Valuations are reasonable in housing finance, gold and infra loans These segments have been less affected by margin pressures, unlike the auto loans and large ticket consumer durable loans segments.
Can Fin Homes There is shortage of supply of affordable homes and this is creating business opportunities for players like Can Fin. The company is now concentrating on higher yielding builder loan book, with a specific focus on builders selling units in the LIG and MIG-I category. Most new branches are opening in tier 2 cities, where there is less competition from banks. Its effort for geographical diversification is also yielding fruit. LIC Housing Finance It has an unparalleled distribution network and will be a key beneficiary of the growth expected in the housing finance space. Though its NIM contracted in the first quarter of 2018-19, experts feel that this is a temporary blip. “Recent prime lending rate (PLR) increases will cushion margins of LIC Housing from here on. A higher share of commercial papers, greater focus on garnering retail deposits and possible external commercial borrowing will provide further support. Improving margins coupled with better asset quality will boost profitability”, says a recent HDFC Securities report.
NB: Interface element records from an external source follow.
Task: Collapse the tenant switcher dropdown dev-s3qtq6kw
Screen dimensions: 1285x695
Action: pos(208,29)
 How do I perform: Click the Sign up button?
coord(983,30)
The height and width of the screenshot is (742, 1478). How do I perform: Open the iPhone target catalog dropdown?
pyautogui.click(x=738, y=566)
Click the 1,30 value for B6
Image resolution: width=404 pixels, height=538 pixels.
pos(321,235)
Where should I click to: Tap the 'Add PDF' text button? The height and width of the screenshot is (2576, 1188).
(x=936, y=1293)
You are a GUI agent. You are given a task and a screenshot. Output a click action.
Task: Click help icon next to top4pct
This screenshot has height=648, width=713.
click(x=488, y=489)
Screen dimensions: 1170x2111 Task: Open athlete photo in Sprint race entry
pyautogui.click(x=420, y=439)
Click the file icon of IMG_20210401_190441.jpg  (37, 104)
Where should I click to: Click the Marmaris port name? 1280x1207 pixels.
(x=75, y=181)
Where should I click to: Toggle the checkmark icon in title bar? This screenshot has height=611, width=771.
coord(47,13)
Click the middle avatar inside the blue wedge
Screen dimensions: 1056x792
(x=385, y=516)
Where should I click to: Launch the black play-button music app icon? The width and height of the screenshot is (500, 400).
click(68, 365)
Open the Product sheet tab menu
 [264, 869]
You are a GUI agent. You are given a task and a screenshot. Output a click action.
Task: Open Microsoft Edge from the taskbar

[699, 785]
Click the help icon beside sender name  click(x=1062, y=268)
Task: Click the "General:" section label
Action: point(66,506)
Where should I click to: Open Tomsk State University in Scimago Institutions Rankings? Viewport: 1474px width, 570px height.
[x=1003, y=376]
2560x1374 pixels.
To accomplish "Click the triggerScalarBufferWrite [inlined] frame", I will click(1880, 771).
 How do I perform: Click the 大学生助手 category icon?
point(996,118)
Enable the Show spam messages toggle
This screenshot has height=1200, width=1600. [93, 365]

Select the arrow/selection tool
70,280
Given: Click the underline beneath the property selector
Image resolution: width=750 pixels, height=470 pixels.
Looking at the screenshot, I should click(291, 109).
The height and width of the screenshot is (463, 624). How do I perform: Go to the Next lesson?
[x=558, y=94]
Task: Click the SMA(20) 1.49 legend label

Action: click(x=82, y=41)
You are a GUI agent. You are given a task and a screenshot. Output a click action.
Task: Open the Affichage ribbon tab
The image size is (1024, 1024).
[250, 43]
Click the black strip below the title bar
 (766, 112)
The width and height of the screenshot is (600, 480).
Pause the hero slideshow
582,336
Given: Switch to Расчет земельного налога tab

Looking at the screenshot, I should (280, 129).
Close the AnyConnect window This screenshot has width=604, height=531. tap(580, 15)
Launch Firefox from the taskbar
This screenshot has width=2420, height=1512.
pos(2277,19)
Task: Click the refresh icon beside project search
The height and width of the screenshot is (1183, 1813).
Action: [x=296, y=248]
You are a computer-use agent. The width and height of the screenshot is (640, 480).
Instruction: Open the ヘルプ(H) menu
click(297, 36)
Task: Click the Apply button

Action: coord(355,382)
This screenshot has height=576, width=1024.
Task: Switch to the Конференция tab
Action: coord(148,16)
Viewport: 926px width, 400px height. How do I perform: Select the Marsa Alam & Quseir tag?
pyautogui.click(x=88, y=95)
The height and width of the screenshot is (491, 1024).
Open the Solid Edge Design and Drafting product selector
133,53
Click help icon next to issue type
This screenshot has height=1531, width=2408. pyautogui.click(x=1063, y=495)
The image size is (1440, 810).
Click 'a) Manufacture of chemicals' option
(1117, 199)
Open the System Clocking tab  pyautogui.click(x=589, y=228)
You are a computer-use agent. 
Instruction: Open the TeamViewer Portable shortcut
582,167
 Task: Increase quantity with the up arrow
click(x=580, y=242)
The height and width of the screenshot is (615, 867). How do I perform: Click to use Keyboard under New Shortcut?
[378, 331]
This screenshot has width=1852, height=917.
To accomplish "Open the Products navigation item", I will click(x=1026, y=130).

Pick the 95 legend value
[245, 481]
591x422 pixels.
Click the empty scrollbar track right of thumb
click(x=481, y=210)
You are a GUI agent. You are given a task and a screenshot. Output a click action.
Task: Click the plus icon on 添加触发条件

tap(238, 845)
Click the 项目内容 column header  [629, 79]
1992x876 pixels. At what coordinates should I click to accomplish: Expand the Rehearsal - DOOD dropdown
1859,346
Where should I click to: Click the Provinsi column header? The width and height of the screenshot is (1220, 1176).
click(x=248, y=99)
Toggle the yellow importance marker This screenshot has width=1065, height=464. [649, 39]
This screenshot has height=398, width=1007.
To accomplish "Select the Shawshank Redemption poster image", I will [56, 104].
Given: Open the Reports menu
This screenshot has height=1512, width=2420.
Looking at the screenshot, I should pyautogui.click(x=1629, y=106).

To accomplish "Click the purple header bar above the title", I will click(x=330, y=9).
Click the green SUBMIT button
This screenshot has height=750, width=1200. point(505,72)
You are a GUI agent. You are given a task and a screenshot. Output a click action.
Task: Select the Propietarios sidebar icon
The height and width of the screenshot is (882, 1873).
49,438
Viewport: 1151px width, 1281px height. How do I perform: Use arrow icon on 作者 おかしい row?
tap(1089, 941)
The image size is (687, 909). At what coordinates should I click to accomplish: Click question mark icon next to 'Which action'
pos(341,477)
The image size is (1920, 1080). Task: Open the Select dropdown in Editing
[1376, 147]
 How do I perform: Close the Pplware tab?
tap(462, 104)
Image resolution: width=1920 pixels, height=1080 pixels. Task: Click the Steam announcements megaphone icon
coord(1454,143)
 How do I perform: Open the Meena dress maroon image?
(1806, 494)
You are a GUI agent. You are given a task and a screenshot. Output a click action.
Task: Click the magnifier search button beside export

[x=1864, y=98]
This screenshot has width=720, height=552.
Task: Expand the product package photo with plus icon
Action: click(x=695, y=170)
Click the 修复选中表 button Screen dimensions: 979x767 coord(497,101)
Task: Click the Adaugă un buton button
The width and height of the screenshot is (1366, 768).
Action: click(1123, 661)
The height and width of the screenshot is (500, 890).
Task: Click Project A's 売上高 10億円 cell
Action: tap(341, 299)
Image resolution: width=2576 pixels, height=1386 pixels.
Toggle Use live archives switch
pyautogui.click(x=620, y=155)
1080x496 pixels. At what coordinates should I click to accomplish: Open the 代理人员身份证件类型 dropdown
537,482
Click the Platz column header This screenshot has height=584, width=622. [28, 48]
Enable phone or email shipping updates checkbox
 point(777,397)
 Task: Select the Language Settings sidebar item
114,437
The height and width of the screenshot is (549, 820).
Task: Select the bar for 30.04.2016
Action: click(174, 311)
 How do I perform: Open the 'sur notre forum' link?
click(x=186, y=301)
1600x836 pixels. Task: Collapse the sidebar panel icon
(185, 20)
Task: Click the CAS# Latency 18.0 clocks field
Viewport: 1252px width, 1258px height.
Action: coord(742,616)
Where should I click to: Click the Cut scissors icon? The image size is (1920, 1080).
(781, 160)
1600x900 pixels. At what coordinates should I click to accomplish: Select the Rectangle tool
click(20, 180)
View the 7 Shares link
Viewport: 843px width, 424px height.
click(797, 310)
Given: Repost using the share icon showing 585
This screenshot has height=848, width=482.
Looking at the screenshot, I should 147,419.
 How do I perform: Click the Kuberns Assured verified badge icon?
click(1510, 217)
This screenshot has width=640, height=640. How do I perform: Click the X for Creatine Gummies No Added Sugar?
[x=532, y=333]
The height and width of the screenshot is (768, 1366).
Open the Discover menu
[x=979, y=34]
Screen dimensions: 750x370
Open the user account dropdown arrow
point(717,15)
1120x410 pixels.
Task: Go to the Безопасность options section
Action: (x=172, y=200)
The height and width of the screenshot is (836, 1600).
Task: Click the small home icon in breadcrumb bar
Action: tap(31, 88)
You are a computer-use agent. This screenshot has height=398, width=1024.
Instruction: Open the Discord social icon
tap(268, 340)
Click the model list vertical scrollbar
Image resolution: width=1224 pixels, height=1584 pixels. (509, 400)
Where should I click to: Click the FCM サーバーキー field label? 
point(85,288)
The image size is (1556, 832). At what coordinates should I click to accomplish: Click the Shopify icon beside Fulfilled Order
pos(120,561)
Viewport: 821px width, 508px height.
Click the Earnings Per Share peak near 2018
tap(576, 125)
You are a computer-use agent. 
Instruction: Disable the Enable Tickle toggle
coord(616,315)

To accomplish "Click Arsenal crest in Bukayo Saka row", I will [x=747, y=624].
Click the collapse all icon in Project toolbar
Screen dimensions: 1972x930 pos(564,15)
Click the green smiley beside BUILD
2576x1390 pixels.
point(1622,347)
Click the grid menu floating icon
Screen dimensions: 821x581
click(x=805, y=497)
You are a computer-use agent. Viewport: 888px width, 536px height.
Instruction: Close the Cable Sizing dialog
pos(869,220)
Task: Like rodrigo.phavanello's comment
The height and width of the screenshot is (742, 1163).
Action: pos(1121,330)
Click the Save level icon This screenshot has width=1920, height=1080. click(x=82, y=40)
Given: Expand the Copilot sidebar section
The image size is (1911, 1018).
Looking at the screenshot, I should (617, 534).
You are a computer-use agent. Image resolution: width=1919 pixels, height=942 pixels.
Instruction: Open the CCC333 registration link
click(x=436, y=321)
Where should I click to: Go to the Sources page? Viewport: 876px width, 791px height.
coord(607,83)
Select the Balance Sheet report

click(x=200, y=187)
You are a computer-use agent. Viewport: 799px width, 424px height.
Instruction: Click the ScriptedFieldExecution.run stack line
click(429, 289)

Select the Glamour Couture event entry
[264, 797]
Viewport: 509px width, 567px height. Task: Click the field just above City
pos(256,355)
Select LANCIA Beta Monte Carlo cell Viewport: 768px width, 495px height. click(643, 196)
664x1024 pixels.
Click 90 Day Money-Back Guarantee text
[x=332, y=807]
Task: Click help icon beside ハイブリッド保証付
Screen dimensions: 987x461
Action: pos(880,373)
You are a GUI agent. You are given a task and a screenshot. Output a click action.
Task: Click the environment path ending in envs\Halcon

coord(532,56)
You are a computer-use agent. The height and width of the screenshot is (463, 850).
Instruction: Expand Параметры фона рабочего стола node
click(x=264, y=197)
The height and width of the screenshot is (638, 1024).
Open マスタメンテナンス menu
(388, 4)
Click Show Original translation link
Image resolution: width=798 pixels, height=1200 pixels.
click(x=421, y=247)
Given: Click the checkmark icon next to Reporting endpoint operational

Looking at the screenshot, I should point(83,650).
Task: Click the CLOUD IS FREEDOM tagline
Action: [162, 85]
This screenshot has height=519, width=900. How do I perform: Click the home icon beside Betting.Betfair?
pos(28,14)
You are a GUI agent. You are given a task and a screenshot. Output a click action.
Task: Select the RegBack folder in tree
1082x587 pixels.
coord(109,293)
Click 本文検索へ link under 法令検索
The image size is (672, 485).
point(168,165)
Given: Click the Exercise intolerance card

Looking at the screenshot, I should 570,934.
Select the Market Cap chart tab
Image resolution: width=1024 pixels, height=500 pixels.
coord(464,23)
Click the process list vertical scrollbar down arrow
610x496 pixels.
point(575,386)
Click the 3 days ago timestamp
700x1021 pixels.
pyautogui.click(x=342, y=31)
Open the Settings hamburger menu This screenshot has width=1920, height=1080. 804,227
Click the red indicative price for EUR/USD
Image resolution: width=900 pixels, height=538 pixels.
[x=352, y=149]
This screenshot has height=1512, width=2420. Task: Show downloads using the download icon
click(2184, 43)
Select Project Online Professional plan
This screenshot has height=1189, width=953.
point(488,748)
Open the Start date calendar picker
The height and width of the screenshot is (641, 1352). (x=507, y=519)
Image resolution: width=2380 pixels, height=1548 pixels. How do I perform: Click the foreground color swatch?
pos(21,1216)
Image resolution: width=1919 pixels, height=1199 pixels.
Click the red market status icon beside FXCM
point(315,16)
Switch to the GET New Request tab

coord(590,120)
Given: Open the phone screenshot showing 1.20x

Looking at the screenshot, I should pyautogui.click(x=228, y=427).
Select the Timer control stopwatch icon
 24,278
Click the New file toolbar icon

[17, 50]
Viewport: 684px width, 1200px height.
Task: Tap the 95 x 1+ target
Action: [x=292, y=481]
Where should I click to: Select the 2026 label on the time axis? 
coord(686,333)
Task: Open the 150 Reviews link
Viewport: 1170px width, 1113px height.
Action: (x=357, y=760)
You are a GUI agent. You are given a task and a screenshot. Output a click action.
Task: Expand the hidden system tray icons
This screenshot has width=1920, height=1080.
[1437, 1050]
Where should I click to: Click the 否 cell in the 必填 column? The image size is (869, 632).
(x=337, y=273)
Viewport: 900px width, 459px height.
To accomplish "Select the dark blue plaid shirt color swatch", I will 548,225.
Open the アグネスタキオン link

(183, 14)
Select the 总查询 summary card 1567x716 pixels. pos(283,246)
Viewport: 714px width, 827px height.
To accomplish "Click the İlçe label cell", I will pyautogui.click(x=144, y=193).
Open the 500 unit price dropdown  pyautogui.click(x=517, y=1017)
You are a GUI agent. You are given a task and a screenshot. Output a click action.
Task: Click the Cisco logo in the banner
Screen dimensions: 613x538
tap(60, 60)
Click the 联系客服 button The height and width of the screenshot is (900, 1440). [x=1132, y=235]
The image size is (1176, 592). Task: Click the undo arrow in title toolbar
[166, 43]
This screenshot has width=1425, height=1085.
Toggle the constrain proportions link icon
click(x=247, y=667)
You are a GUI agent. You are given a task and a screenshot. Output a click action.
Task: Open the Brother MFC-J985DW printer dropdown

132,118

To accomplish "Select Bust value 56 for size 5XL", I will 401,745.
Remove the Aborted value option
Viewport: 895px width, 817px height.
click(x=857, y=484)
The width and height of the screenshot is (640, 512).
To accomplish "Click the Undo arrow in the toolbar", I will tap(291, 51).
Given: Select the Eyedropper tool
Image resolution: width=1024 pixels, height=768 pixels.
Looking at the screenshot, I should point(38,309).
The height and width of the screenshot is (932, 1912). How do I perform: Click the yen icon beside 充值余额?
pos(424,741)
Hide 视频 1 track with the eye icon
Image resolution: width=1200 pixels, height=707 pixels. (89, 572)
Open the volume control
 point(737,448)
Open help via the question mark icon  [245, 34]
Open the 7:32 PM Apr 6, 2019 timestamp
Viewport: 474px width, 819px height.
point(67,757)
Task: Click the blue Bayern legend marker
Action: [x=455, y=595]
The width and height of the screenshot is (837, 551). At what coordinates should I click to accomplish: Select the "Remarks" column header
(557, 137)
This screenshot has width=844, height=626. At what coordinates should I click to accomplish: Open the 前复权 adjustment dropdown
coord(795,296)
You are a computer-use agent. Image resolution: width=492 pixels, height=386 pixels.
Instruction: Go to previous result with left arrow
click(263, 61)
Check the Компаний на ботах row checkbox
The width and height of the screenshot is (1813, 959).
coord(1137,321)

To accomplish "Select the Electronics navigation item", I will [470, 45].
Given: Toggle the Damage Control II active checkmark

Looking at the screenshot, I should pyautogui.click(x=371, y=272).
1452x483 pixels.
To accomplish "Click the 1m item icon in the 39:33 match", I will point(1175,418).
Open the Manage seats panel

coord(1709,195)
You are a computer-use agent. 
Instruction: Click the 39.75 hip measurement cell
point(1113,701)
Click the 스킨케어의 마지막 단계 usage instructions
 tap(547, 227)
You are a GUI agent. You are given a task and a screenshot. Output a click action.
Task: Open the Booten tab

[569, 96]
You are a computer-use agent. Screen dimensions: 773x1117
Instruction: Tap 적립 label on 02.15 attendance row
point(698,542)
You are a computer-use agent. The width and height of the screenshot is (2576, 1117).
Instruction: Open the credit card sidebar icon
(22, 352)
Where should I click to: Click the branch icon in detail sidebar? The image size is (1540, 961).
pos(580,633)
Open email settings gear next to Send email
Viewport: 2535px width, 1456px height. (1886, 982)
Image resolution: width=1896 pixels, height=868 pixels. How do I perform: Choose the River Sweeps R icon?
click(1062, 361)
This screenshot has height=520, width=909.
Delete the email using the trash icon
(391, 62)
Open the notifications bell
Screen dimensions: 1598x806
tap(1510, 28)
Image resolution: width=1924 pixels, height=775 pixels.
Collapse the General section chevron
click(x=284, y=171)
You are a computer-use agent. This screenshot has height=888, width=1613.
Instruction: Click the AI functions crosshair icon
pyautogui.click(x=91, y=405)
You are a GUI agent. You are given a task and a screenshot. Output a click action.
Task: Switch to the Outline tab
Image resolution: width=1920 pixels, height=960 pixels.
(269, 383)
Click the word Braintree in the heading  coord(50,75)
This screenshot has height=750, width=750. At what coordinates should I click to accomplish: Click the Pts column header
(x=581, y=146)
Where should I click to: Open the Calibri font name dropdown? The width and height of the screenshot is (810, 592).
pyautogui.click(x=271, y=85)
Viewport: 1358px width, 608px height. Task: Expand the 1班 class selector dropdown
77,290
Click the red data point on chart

PFC This Navratna CPSE is one of the leading NBFCs in India. It is a dominant player in the power finance business, where the risk is relatively low. This is because 82% of its total loan book of Rs 278,000 crore is in the government sector and therefore, free from asset quality concerns. Though it faces asset quality issues from lendings to the private sector, slow revival in power sector should reduce concerns. REC While the NIM margin pressure continues for the company, there is no let up on the growth front and REC reported 16% y-o-y loan growth in the first quarter of 2018-19. Due to continued government push, disbursements are expected to improve further in the second quarter.
Muthoot Finance With 43% y-o-y net profit growth, Muthoot Finance continues to do well. In addition to overall improvement in the gold loan business, marketing initiatives like hiring Amitabh Bachchan as brand ambassador are also yielding results. Though at a nascent stage, only 10% of its AUM, its non gold loan business is also picking up. More importantly, the management has started taking pro-active actions based on market conditions. Manappuram Finance Manappuram Finance reported 24% y-o-y AUM growth during the first quarter of 2018-19. While the gold loan segment grew by 16%, additional boost came due to faster growth in non-gold segments. With a good asset quality- gross and net NPA of 0.7% and .04%- Manappuram continues to be on a strong wicket. More importantly, plans to realign its long tenure gold loans into several shorter duration products will help it to reduce interest rate risk and also provide insulation from gold commodity prices.